Our stay on Roatan provided a very relaxing respite from the travelling and needless to say, we ate a lot of wonderful seafood whilst we were there. Alan had lion fish for the very first time and pronounced it to be excellent. Lion fish have become somewhat of a nuisance in this part of the Caribbean as they are aggressive predators of other fish and there is a general campaign to try to reduce their numbers, mostly by serving them up in restaurants!
Sunset from our hotel balcony, Roatan
Wreck, Roatan
We got the ferry back to La Ceiba on Monday 31st October and dear old Pablo and his wife met us as they had promised and brought us back to their hotel.
The rain started in ernest at about four o'clock and continued until we went to bed. The road outside the hotel which has a kerb of about six inches soon was a river and shortly after that the footpath itself was under about six inches of water. Most vehicles were turning round at what was now a lake but we watched a cyclist with a child on the front of his bike who peddled manfully through about eighteen inches of water.
The Pico Bonito National Park, the largest national park in Honduras, is very close to La Ceiba, so we decided to take a look on Tuesday. We followed the Rio Cangrejal until we came to a hut where we paid a dollar each to access the park via a hanging bridge high across the river. A strenous but satisfying walk took us up and up on a rocky track through some very jungly stuff to a very impressive waterfall and then back down on a different path, three and a half hours in total to complete the circuit. It definitely wasn't a little stroll in the park.
View of waterfall from the road, Pico Bonito National Park
Hanging bridge, Pico Bonito
Looking at the waterfall and spray from below
The old man cooling off in the spray from the waterfall
The Rio Cangrejal is supposed to be a mecca for white water rafting and kayaking but we didn't see any and Alan said that the white water (which was actually a very muddy brown) was probably about a grade 5 and above even his pay grade.

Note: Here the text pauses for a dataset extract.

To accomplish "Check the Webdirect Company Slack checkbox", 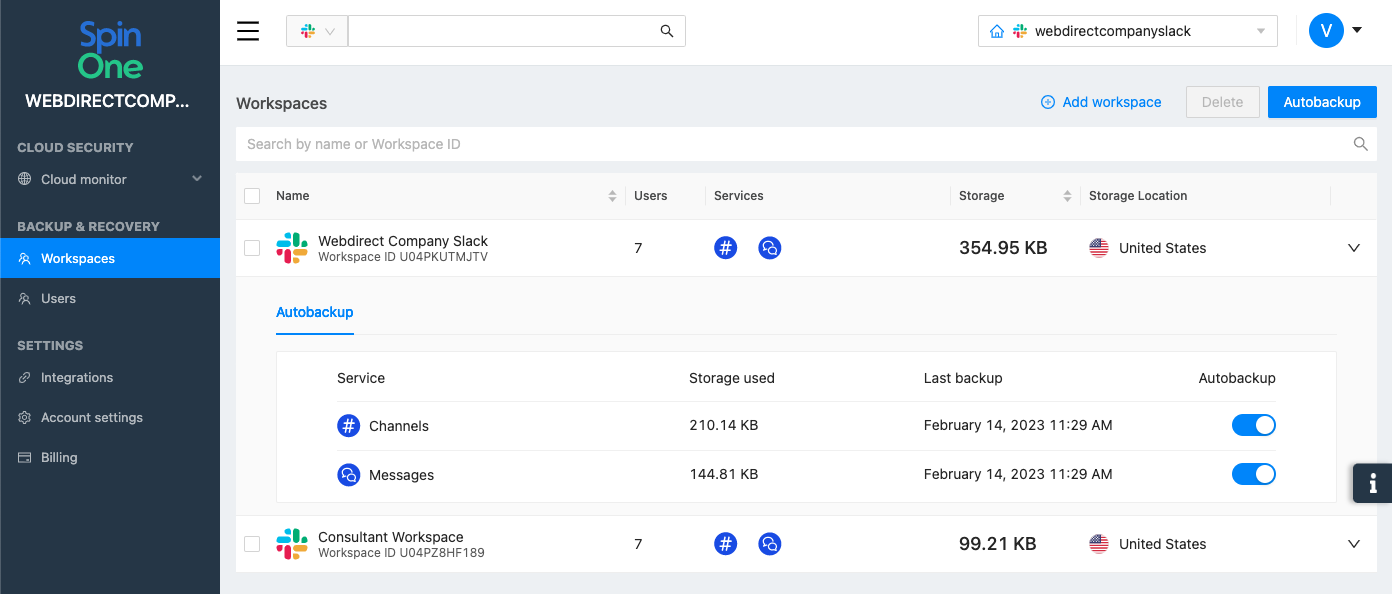I will (252, 248).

We left La Ceiba on Wednesday to drive back south and stopped again at Lago Yojoa at the beautiful campsite where we had stayed on the way up to the coast. Unfortunately, we discovered that the mattress and duvet were soaking wet so we could not camp after all. We are not sure how the interior of the tent got quite so wet but there was a great deal of torrential rain whilst we were on Roatan and Lucy was parked at La Ceiba, so we guessed it seeped in under the tent cover somehow and through the fold in the tent floor. The only other accommodation they had to offer us was a cabana for 7 people which cost us $100 US instead of $5 to camp!
We got on the road again on Thursday morning and drove to Comayagua, the old capital of Honduras, where we stopped for the night. In an effort to get the tent dry inside we erected it in the hotel car park, much to the bemusement of the security guard.
Today is Friday 4th November and we have had a very long drive to Choluteca, a town without any redeeming features other than it is about 40 kilometres from the border with Nicaragua. We conducted a little survey between ourselves on the way here and have ranked the Hondurans in first position for being the most dangerous drivers we have encountered on our trip so far. Alan is currently enjoying a well earned beer after five hours solid driving on these awful roads.
All being well we will cross the border into Nicaragua tomorrow. We also hope that we are finally coming into the dry season in this part of the world, it's about time!
I am enjoying following along on your blog and getting ideas of places to visit and reading about places I missed. Good to see a post where it looks like Lucy's white smoke problems are in the past. Looking forward to your Nicaragua posts since I plan on going there in a few weeks.
ReplyDeleteNice to see a return of the bird photos. However, their number has still reduced alarmingly. Birds being too far does not an excuse make. Please try harder so normal service can be resumed. Thank you.